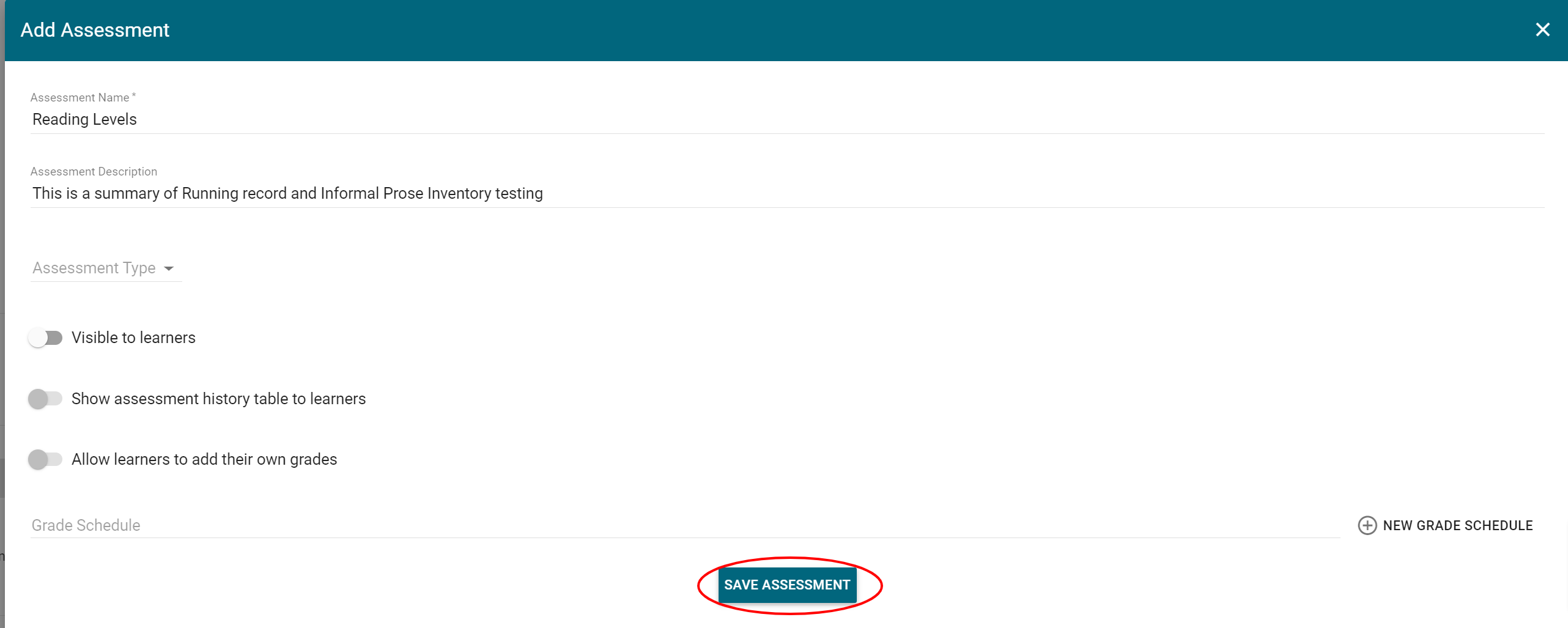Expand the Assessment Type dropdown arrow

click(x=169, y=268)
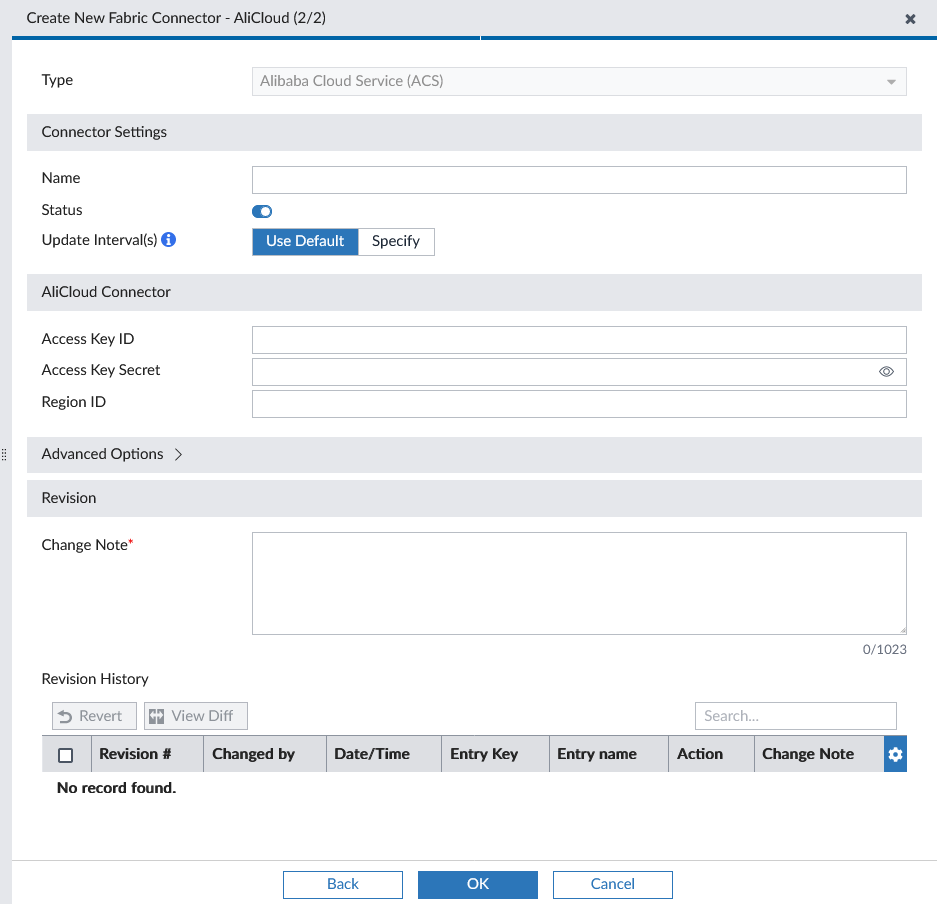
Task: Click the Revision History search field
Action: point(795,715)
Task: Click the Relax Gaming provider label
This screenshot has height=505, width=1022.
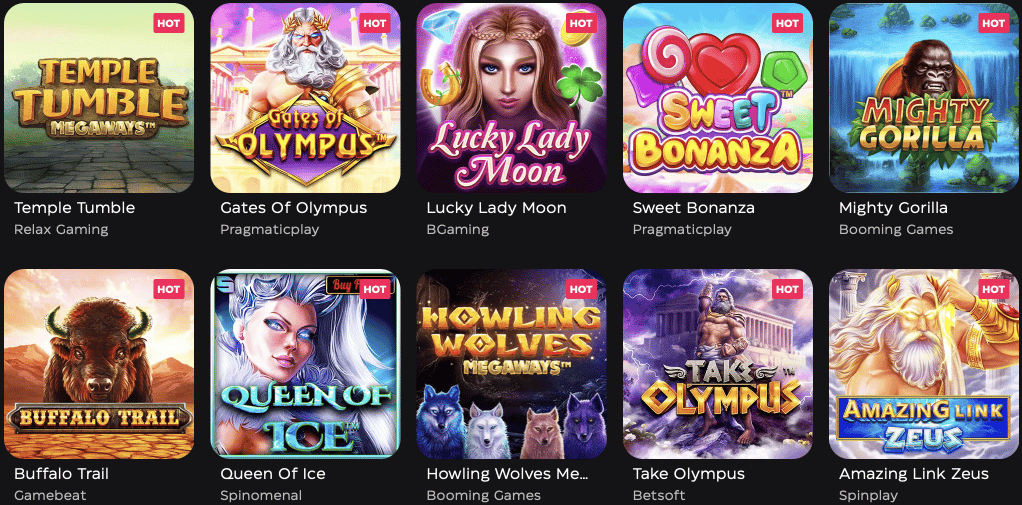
──────────
* Task objective
Please copy the entries above line for line, without the pictures.

* Worked solution
Expand the Assessment Type dropdown arrow

click(x=169, y=268)
Task: Click the Revision History search field
Action: point(795,715)
Task: Click the Relax Gaming provider label
This screenshot has height=505, width=1022.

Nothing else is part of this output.